Japanese motor industry giant Toyota saw its profits fall by 21% for the last three months of 2021 as the global chip shortage hit production.
The company said that its third quarter operating profit came in at 784.4bn yen (£5bn; $6.8bn).
The world’s best-selling carmaker also cut its annual production target by 500,000 vehicles to 8.5 million.
It comes as manufacturers around the world are struggling to find enough microprocessors for their products.
“We sincerely apologise for the inconvenience caused to our customers due to the series of production volume reductions since last summer. We are working to restore full production as soon as possible,” Toyota said in a statement.
In September, Toyota slashed its worldwide vehicle production by 40% because of the chip shortage.
The company has also announced a number production suspensions in recent months due to a lack of parts as the pandemic hits supply chains.
Rival carmakers including Volkswagen, General Motors, Ford, Nissan, Daimler, BMW and Renault have also cut vehicle production in recent months.

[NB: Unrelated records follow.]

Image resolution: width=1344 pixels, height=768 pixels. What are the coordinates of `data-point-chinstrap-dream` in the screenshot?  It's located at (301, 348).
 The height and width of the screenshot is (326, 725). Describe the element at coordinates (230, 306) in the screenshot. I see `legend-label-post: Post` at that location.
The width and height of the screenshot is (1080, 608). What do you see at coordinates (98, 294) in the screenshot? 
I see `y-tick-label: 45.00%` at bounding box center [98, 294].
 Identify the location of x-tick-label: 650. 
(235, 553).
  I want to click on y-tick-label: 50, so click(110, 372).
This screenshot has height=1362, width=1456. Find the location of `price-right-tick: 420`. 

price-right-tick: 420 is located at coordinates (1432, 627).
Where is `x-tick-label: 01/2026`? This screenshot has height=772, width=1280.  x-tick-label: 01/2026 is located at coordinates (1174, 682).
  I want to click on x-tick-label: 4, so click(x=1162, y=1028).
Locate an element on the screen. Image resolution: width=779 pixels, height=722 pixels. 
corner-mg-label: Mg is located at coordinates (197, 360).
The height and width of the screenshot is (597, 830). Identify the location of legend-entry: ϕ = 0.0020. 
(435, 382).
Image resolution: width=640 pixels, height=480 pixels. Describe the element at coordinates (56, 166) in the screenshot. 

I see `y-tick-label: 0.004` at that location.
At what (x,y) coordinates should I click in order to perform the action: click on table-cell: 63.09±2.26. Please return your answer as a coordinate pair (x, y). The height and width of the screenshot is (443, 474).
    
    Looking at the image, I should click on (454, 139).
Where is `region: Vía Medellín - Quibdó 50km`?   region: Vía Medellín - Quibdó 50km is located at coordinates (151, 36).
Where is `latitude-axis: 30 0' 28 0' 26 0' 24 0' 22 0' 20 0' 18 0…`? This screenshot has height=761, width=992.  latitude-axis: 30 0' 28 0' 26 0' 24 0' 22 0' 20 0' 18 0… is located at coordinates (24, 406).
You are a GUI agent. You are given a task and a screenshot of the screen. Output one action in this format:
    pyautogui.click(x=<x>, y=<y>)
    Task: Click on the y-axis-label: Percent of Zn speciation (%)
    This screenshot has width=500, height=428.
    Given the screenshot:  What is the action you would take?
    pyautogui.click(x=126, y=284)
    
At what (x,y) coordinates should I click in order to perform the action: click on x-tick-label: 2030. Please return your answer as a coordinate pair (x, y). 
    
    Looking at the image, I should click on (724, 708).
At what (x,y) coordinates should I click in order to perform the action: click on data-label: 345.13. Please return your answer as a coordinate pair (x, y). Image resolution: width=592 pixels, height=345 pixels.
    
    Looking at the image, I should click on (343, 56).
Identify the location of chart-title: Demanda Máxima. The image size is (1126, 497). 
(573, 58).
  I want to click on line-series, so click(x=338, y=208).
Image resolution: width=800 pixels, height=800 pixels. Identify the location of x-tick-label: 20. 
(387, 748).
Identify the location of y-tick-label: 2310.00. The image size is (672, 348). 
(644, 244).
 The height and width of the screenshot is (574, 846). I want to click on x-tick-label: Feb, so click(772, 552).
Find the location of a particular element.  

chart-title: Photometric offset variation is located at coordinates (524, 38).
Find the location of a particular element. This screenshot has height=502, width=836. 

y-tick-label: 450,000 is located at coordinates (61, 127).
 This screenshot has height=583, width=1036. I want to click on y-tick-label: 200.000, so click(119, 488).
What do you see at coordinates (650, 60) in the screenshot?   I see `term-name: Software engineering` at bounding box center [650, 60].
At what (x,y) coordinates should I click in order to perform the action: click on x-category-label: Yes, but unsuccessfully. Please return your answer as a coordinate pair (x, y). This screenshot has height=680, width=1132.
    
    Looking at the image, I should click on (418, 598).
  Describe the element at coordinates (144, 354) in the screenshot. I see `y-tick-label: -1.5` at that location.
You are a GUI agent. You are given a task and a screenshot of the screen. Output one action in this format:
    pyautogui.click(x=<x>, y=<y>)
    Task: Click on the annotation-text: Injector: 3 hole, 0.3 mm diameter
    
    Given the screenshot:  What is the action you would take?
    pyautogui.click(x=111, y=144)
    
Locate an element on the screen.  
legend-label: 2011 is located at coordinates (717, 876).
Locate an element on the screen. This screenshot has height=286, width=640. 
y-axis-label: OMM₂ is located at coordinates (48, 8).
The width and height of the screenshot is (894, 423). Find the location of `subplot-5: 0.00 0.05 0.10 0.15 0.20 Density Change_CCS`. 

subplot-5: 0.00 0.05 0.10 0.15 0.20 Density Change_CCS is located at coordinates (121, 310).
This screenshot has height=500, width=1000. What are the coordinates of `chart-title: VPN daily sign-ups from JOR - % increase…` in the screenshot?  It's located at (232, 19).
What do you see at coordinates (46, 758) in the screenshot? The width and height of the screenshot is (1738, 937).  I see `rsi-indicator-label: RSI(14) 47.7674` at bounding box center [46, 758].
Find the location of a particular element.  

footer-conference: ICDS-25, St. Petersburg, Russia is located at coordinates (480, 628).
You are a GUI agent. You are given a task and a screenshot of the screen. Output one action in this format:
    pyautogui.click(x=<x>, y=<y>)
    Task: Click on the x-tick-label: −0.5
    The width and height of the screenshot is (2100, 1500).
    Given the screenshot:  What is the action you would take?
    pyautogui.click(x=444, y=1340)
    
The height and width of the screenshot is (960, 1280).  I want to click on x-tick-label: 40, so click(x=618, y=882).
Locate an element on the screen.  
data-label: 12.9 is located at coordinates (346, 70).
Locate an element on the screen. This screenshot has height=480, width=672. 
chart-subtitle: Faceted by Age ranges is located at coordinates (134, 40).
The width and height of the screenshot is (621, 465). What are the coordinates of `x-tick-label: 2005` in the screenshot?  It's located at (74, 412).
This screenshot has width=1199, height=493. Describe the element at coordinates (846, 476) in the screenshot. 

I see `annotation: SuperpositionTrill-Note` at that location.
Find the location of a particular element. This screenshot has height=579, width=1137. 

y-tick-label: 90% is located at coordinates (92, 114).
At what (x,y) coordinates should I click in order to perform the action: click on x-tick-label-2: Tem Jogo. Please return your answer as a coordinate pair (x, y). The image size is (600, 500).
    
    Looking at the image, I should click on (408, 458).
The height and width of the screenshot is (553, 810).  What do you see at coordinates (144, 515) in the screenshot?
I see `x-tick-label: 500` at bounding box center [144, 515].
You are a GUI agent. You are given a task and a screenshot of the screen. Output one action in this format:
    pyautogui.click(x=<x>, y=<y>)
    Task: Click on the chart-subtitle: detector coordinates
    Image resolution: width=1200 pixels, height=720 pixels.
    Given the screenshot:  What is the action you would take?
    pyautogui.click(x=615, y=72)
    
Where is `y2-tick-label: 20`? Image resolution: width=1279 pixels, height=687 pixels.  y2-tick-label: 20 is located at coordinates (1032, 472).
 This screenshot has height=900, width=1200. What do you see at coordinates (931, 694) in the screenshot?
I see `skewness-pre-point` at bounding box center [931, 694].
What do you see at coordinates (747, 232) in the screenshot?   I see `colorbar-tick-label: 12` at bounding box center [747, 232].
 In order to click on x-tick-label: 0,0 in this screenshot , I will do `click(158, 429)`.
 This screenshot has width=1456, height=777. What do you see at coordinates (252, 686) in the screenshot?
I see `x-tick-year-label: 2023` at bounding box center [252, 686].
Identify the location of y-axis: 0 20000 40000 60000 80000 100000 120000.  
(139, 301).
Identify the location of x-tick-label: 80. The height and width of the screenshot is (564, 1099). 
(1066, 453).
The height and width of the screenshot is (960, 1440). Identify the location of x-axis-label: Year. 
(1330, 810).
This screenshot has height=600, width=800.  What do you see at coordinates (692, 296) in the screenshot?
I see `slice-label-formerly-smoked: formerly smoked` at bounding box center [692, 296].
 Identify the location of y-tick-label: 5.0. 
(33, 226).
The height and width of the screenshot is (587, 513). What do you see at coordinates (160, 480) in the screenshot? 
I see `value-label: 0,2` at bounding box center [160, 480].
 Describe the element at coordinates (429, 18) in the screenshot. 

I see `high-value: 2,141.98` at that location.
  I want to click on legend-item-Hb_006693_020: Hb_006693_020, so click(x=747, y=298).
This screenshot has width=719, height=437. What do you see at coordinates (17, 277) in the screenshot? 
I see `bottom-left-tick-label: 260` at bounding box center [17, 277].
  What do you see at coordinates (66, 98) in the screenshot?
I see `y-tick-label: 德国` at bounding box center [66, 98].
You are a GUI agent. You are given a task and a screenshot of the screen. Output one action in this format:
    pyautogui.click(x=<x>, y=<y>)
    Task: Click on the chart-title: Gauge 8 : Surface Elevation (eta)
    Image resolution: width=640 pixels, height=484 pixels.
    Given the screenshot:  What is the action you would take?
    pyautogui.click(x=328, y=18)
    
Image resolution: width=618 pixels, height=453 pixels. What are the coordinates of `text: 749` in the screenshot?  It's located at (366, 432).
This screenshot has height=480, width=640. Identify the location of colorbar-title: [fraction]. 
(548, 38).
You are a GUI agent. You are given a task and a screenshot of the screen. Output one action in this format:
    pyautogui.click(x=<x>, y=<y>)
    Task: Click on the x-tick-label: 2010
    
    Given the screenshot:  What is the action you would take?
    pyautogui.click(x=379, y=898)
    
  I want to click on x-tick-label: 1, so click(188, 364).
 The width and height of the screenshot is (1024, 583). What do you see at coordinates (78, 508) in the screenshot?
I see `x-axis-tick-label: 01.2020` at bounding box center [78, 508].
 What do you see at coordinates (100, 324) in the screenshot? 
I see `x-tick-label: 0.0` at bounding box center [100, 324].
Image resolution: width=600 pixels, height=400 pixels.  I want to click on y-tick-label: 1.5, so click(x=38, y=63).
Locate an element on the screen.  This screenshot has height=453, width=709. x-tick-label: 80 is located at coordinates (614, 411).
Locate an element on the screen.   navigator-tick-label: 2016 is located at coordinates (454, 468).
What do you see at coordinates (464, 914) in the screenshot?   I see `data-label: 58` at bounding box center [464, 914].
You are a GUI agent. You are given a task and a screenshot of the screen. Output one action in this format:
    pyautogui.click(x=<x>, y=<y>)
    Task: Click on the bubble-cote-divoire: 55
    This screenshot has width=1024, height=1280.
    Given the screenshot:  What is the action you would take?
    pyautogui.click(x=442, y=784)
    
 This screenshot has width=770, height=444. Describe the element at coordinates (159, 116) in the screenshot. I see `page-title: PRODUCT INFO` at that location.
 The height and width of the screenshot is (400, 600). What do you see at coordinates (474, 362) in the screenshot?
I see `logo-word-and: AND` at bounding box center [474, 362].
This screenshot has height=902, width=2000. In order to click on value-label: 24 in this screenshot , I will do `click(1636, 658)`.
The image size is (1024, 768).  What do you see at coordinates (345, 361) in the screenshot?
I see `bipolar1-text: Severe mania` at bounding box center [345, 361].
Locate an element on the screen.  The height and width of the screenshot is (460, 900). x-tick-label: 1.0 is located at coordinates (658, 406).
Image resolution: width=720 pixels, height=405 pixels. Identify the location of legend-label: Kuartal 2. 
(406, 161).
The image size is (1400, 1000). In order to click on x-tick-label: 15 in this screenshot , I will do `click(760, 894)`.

“The chip shortage will still weigh on Toyota in 2022 but they’ll likely manage any challenges better than their peers,” Tu Le, managing director of Sino Auto Insights told the BBC.
“I think they actually see opportunity in crisis because of their confidence in managing the shortages better than GM and VW. So relatively, I see Toyota having a strong year relative to their competitors,” he added.
Last month, Toyota cemented its position as the world’s biggest car seller as it widened its lead over nearest rival VW.
Separately, in January Toyota warned customers in Japan that they would have to wait for up to four years to take delivery of its new Land Cruiser SUV.
The firm said the delay was not related to the global chip shortage or the supply chain crisis.
However, it refused to comment on the reasons behind the long delivery time.
Launched in 1951, the Land Cruiser is Toyota’s longest-selling vehicle, with a total of 10.6 million sold as of August last year.